* **Work to be completed**:
From the records, report how many lines hold the word "Settlement", with the number as the sole reply.

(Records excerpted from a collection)
════
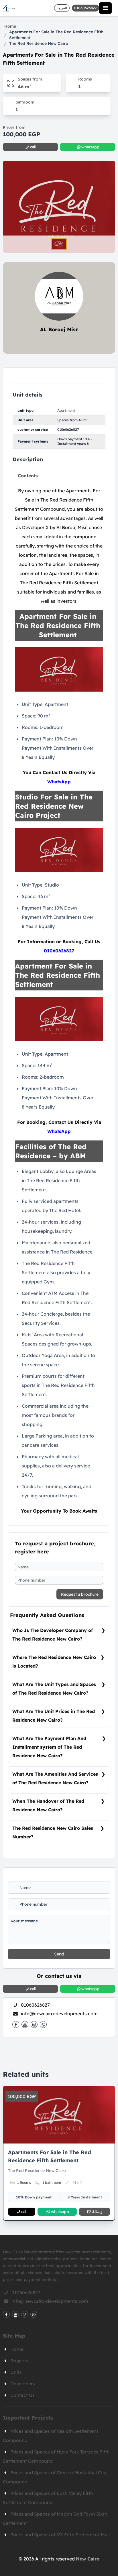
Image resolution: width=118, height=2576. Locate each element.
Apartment (66, 410)
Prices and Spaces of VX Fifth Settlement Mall (60, 2534)
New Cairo (87, 2559)
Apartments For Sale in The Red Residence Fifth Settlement (56, 34)
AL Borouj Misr (59, 329)
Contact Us (22, 2395)
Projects (19, 2360)
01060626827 (68, 429)
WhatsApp (59, 781)
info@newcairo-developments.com (59, 2013)
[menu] (105, 8)
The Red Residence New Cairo (38, 43)
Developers (22, 2383)
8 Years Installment (85, 2197)
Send (59, 1954)
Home (10, 26)
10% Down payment (34, 2197)
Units (16, 2372)
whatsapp (60, 2211)
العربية (62, 8)
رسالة (97, 2211)
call (24, 2211)
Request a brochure (80, 1594)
════
* **Answer box**:
2